1
votes

I was reading the book Programming from the Ground Up by Jonathan Barlett for learning i386 assembly on Linux

My purpose was to read some project's soure code which was written in asm, then i met this LODSL, from the manual i could know it load data from where %esi point to, and after that increate the address size

So why cant people just use movl to do that? are that any speed improvement or any other issue i haven't considered?

1
"so why cant people just use movl to do that?" They could. But if there's a way to do the same thing with just one instruction (and it's not going to have any significant negative impact on performance), then why not use that instead?Michael
x86 is considered using a CISC instruction set, there are a whole lot of instructions that could be removed (e.g. SUB isn't needed). Still it's good to have them; interesting would be to compare the microcode for itTommylee2k
Not only could people use the mov/add sequence, they should do so, as the sequence is faster than lodsl. That said, the difference between the two is that add sets the flags whereas lods doesn't. lods also behaves differently depending on the direction flag, whereas mov/add always does the same thing.fuz
@Tommylee2k: LODSD isn't actually microcoded, but it decodes to 3 uops (or 2 on Haswell and later). Only instructions that decode to more than 4 uops have to turn on the microcode sequencer instead of just being decoded directly, on Intel CPUs. (And yes, this matters for performance, potentially a lot)Peter Cordes

1 Answers

5
votes

so why cant people just use movl to do that?

code-size, and ADD modifies flags. (Although you can avoid that by using LEA for the pointer increment).

One of the major reasons for the existence of most complex single-byte instructions is that 8086 was almost completely bottlenecked on code-fetch. Besides the fact that memory was precious in general, code size ~= code speed on the first generation of x86 CPUs.
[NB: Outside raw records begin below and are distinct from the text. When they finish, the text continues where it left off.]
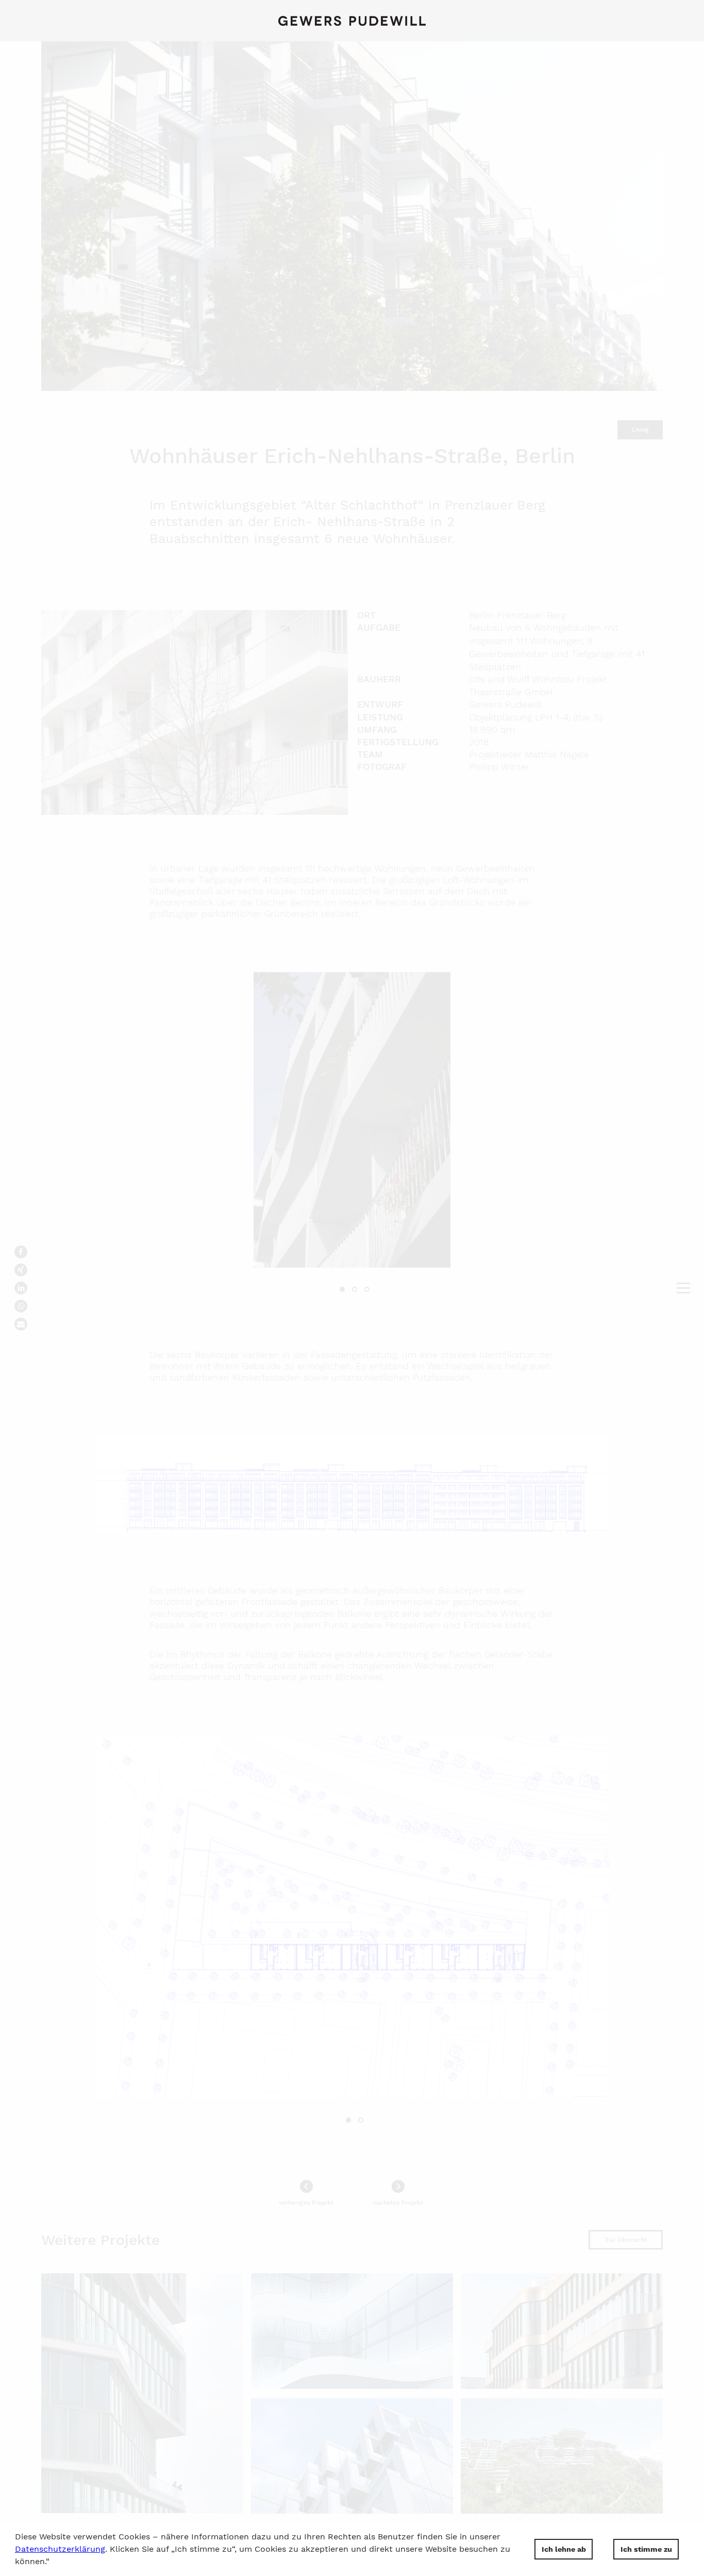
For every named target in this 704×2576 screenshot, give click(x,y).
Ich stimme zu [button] (646, 2549)
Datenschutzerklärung (60, 2549)
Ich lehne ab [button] (564, 2549)
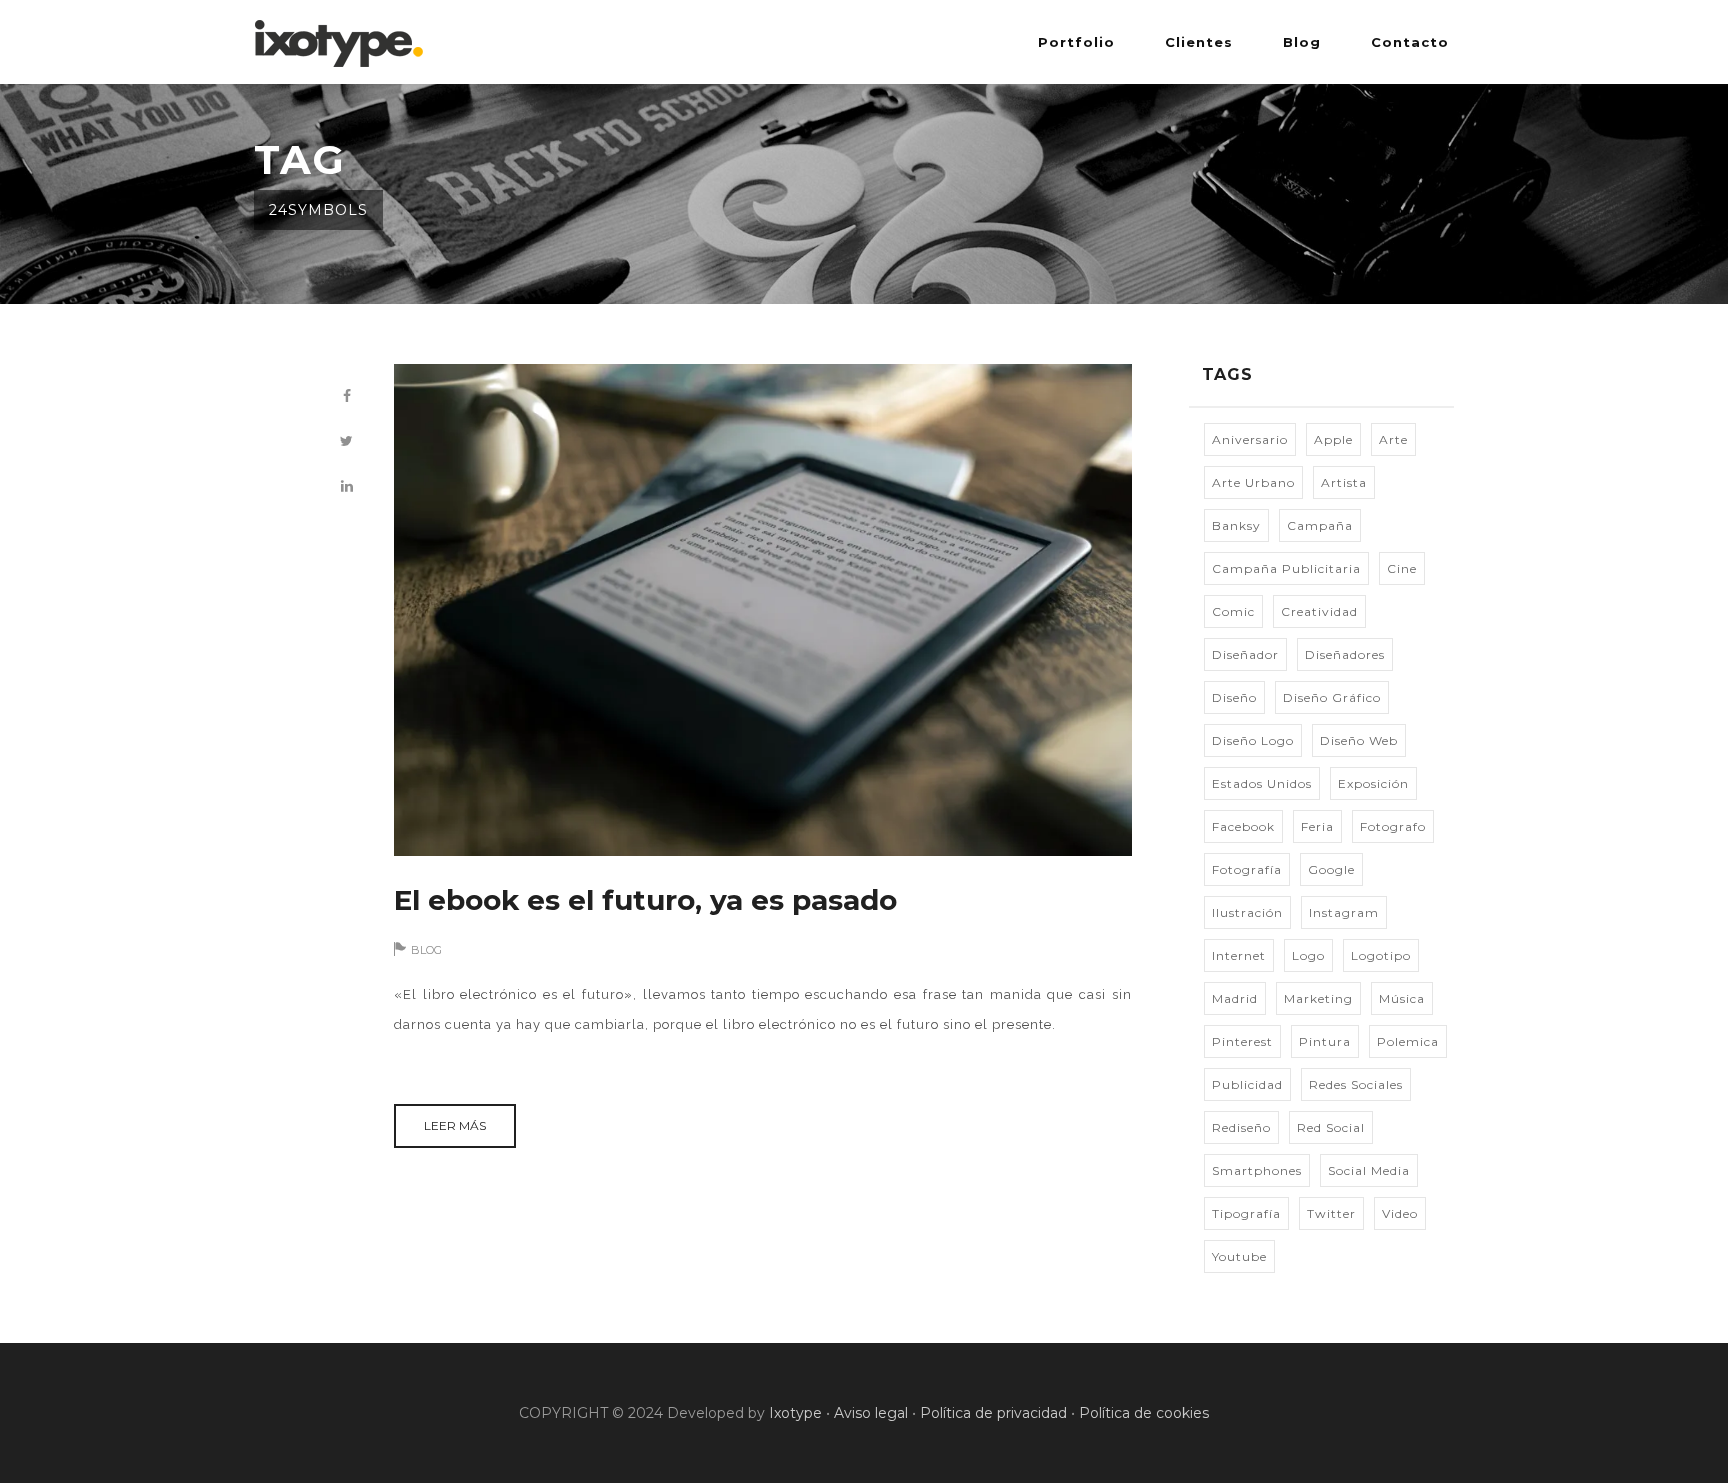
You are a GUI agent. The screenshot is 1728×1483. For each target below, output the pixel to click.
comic (1233, 611)
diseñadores (1345, 654)
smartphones (1257, 1170)
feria (1317, 826)
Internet (1239, 955)
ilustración (1247, 912)
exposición (1373, 783)
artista (1344, 482)
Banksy (1236, 525)
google (1331, 869)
That's definitely not the case on modern CPUs, with fast instruction caches and power-hungry decoders, and even caches for decoded instructions.

Having one-byte instructions for exchange-register-with-AX is a huge waste of 8 precious opcodes for modern x86, but was apparently useful for 8086 since MOVSX didn't exist until 386 (so you needed CBW), and other stuff required AX. (And XCHG wasn't 3x worse throughput than MOV like it is now). Fun fact: 0x90 NOP comes from this encoding of xchg eax, eax.

are that any speed improvements

Yes, code-size always matters.

Also, on Intel P6-family and Sandybridge-family, LODSD (aka lodsl in at&t syntax) is 3 uops until Haswell. On Haswell, LODSD/Q is only 2 uops. (LODSB/W is still 3 uops). See Agner Fog's instruction tables and microarch pdf, and other links in the tag wiki, like Intel's optimization manual.

So until Haswell, it's probably best to use separate MOV and ADD instructions unless code-size is really important (e.g. in a bootloader, where speed is nearly irrelevant).